# Selected passage start

[Openmcl-devel] wx86cl-Windows XP SP3 32bit-socket error #22 during write

Gary Byers gb at clozure.com
Fri Apr 17 08:13:06 PDT 2009



On Fri, 17 Apr 2009, John Miller wrote:

> Gary,
>

> Well, I modified _dosmaperr to return the error value it is passed
> if it cannot find a corresponding POSIX error.  Now it is returning
> error 997, which according to %windows-error-string is "Overlapped
> I/O operation is in progress According to the MSDN
> (http://msdn.microsoft.com/en-us/library/aa365747(VS.85).aspx) it is
> more of a notification than an error, signaling that WriteFile
> returned before the write operation completed.  I found another web
> page
> (http://www.microgate.com/techcenter/htmlhelp/html/hdlc5nzi.htm)
> that talks a little bit about how to handle async communication.  It
> makes the point that if this ERROR_IO_PENDING is returned one should
> take care not to make the same WriteFile (which must mean calling
> WriteFile with the same OVERLAPPED data) call until the
> communication is complete.  >
> What doesn't make sense is that it looks like the function lisp_open
> calls CreateFile without the FILE_FLAG_OVERLAPPED flag set, so the
> communication should by synchronous.  I am not sure why on my
> machine WriteFile seems to think it is writing to an asynchronous
> handle.

# Selected passage end
# Listed entries start

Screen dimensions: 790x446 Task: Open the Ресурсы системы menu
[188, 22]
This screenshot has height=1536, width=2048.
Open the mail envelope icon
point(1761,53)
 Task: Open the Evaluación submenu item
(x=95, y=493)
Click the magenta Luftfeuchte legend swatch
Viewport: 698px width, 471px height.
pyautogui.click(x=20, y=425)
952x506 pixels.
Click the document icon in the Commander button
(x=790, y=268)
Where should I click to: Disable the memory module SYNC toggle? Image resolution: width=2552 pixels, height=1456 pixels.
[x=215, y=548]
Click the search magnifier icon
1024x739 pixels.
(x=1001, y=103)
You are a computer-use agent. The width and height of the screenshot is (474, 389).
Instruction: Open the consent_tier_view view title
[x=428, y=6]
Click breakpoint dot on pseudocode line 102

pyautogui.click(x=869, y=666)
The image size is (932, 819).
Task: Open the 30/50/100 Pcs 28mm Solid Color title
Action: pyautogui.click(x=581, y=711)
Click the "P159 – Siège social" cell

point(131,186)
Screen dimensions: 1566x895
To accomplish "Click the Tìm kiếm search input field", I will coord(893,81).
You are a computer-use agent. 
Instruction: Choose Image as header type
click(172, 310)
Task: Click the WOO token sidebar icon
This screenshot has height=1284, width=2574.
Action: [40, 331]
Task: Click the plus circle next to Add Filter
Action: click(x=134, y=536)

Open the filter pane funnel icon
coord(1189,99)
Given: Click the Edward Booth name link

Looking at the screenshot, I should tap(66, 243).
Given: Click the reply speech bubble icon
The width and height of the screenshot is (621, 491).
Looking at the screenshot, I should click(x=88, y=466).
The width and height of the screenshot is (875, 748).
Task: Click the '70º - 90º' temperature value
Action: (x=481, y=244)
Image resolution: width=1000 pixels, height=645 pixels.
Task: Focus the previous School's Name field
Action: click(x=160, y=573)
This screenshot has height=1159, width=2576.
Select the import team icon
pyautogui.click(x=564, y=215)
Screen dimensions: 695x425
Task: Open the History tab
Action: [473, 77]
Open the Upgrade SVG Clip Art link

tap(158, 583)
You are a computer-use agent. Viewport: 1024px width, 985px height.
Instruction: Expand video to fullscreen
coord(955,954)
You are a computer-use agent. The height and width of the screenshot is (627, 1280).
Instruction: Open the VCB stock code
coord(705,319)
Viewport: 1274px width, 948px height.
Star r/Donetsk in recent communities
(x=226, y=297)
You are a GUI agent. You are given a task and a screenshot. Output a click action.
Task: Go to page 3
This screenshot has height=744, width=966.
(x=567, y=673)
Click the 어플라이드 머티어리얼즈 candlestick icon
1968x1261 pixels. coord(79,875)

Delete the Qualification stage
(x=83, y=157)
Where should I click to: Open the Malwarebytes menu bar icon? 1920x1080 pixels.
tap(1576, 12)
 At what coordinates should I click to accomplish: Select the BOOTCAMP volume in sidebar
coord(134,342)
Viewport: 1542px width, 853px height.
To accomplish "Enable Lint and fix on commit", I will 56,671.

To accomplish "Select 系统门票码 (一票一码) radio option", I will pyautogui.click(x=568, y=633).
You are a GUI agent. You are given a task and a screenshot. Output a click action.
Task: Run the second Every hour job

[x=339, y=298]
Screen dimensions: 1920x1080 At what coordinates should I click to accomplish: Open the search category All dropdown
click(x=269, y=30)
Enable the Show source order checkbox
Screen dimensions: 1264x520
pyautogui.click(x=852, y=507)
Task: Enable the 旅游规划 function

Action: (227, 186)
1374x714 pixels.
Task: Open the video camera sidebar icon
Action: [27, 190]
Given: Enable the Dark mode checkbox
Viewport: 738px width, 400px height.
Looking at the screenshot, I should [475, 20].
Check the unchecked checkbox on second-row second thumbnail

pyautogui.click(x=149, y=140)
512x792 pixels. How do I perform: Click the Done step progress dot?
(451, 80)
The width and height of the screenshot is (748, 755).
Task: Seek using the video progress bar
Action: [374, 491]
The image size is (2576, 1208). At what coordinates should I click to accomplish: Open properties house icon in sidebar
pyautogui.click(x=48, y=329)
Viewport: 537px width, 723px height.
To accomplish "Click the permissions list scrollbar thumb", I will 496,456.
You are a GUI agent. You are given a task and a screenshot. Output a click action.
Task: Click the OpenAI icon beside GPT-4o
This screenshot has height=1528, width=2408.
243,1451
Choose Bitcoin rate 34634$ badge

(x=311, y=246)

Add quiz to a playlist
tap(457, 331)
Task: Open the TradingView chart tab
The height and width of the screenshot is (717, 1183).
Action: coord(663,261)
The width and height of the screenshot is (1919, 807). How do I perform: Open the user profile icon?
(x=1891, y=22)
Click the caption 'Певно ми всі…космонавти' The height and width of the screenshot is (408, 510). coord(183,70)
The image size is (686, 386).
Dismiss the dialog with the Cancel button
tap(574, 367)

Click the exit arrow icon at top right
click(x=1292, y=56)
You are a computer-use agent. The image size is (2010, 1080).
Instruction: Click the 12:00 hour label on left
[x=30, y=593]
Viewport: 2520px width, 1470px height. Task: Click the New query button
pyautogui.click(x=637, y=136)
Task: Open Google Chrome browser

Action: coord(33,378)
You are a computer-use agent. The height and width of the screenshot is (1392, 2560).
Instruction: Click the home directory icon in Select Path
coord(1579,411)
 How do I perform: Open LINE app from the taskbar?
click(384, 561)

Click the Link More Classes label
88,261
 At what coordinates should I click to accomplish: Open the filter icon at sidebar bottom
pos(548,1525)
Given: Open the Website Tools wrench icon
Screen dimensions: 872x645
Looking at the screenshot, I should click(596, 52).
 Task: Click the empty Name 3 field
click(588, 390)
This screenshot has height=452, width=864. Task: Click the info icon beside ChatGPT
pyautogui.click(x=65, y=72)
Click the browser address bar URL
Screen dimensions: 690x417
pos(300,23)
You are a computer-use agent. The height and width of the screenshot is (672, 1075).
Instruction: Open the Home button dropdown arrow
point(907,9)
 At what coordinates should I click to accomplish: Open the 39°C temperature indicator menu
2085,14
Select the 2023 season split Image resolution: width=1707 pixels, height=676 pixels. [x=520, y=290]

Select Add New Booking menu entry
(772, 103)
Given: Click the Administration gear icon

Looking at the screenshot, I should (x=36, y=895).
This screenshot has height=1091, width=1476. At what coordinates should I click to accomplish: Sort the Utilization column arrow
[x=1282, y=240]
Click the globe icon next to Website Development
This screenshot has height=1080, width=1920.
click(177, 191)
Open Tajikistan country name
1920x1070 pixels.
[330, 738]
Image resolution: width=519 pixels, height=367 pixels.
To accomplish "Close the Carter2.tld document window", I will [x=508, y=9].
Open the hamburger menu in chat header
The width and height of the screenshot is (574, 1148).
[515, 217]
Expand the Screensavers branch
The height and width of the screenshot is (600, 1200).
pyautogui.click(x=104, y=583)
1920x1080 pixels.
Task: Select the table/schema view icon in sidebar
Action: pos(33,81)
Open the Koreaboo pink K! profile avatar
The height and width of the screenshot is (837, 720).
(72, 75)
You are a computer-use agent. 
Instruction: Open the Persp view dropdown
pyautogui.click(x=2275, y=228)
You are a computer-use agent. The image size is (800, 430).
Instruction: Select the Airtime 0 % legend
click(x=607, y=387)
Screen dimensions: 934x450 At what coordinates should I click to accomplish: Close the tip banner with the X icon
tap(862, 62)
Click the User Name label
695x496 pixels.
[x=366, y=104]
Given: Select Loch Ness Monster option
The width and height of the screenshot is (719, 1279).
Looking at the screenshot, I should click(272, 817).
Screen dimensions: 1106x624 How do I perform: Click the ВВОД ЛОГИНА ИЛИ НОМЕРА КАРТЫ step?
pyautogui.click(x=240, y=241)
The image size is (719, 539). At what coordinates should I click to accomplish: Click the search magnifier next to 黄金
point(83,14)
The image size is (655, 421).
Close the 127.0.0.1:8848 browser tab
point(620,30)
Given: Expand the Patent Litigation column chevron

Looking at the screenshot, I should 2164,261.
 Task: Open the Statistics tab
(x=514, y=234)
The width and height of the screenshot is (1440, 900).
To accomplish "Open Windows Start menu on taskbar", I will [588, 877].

# Listed entries end

● **Stated goal**:
Please continue the mailing-list post above about the Windows XP socket write error, picking up right after its final sentence.

● **Task response**:
The file handle that we're dealing with is a socket (not created by lisp_open),
and it seems that sockets have the FILE_FLAG_OVERLAPPED bit set; doing a
read on a socket has to go through the whole song-and-dance of dealing
with overlapped I/O.

Writing to a socket (or, more generally, writing to any file handle) -might-
not complete synchronously, but I don't think that I'd seen this happen
and the code in lisp_write doesn't deal with it at all (and completely
misinterprets the ERROR_IO_PENDING return value as an error.)  It seems
like lisp_write() needs to go through a song-and-dance somewhat like
lisp_read() does.



>
> I wonder what would happen if the function just ignores this error (err.. notification)...

My understanding is that the write has been initiated (or at least
scheduled), but I don't think that we can tell whether or not it
completed or whether all of the bytes that we wanted to write have
been written without waiting around (waiting for the event handle
in the overlapped structure to be signaled, checking for other
errors, etc.)

I have a dim and perhaps incorrect memory that that code had been
written at one point (we're still setting up an event handle), but was
removed because it didn't seem necessary.  It may be the case that the
decision of whether or not to complete socket writes synchronously or
not is made or influenced by the NIC driver, and that we just haven't
seen this so far because most drivers usually decide that there's no
good reason to return ERROR_IO_PENDING.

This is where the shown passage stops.